The Perjured Saint from the November 19, 1964 issue

To the Editors:

For the information of Mr. Conor Cruise O’Brien, the word Tsargrad can be written:

  1. Tsargrada

  2. Tsargradu

  3. Tsargradom

  4. Tsargradye

  5. Tsargradi

  6. Tsargradov

  7. Tsargradam

  8. Tsargradami

  9. Tsargradach

Nine. Count them. NINE.

How can he be such an authoritarian on the Russian language, when he doesn’t seem to know his own English grammar—unless this rule has changed when I was in school: A singular possessive, when one syllable, ending with an “s”, is thus: Hiss’, not Hiss’s.

Mrs. Broaddus Jones

Conor Cruise O’Brien replies:

The declension of the word “Tsargrad” by Mrs. Broaddus Jones is also that adopted by Mr. William F. Buckley in the National Review. The Broaddus Jones-Buckley system of arriving at Whittaker Chambers’ figure of nine inflections for the Russian noun involves various peculiarities. The Russian noun has, in fact, six cases and two numbers. If you were to count the plurals as additional cases (or inflections) you would get a figure of twelve, not nine. The nine is reached by omitting the nominative singular and the accusative singular and plural. Mr. Buckley justifies this by arguing that only the variants on the basic form can be regarded as inflections, and that “the accusative case in the Russian declension is normally identical in form to the nominative,” a statement which is not true.

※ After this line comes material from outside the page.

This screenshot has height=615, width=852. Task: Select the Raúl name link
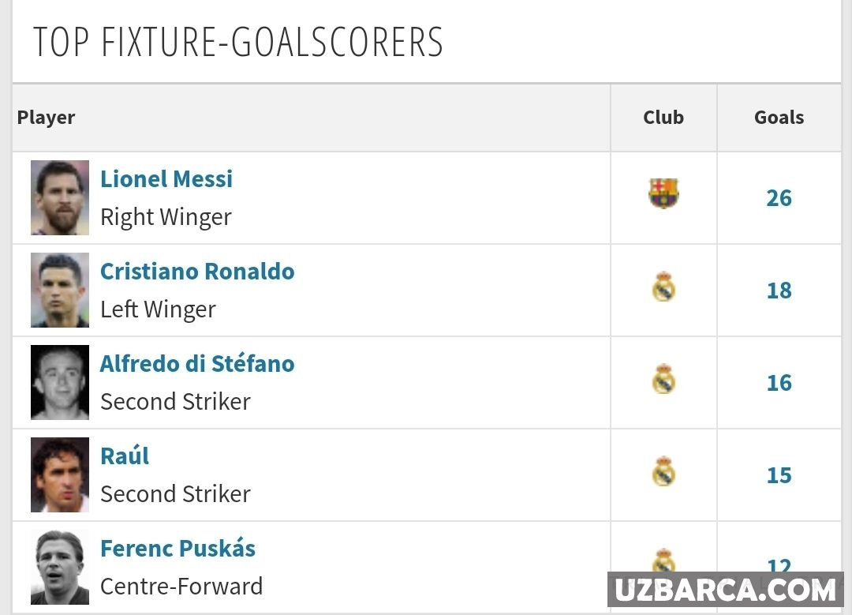tap(125, 456)
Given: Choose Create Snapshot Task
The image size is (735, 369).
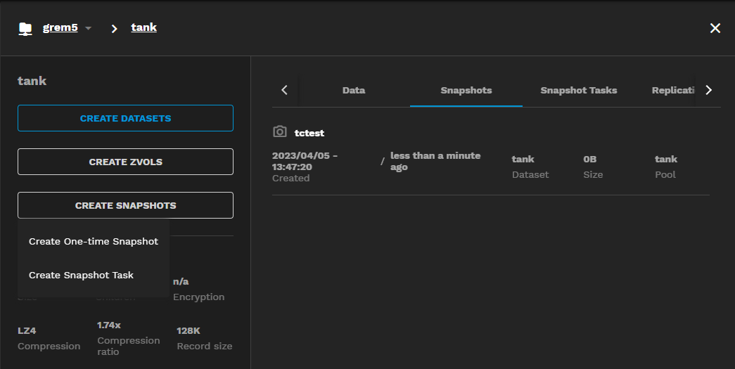Looking at the screenshot, I should tap(81, 275).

Chambers asserted that the word “Tsargrad” “is declined through all nine of the inflections of the Russian noun.” The declension produced by Mrs. Broaddus Jones and William Buckley in support of this statement includes five plural forms of the place name. Thus Chambers is credited with the thought that the “depth of the special Russian feeling for Byzantium” is proved by a Russian addiction to phrases including the forms “of Byzantiums,” “to Byzantiums,” “with Byzantiums,” etc.

The normal way of declining the word—for anyone not stuck with the task of proving Chambers right—is to give the nominative, accusative, genitive, dative, prepositional, and instrumental in the singular form, and omit the plural, there being only one Byzantium, or Tsargrad.

Editor’s Note: According to the University of Chicago’s Manual of Style: “Form the possessive of a proper name ending in s or another sibilant, if monosyllabic, by adding an apostrophe and s; if of more than one syllable (except names ending in -ce), by adding an apostrophe only.”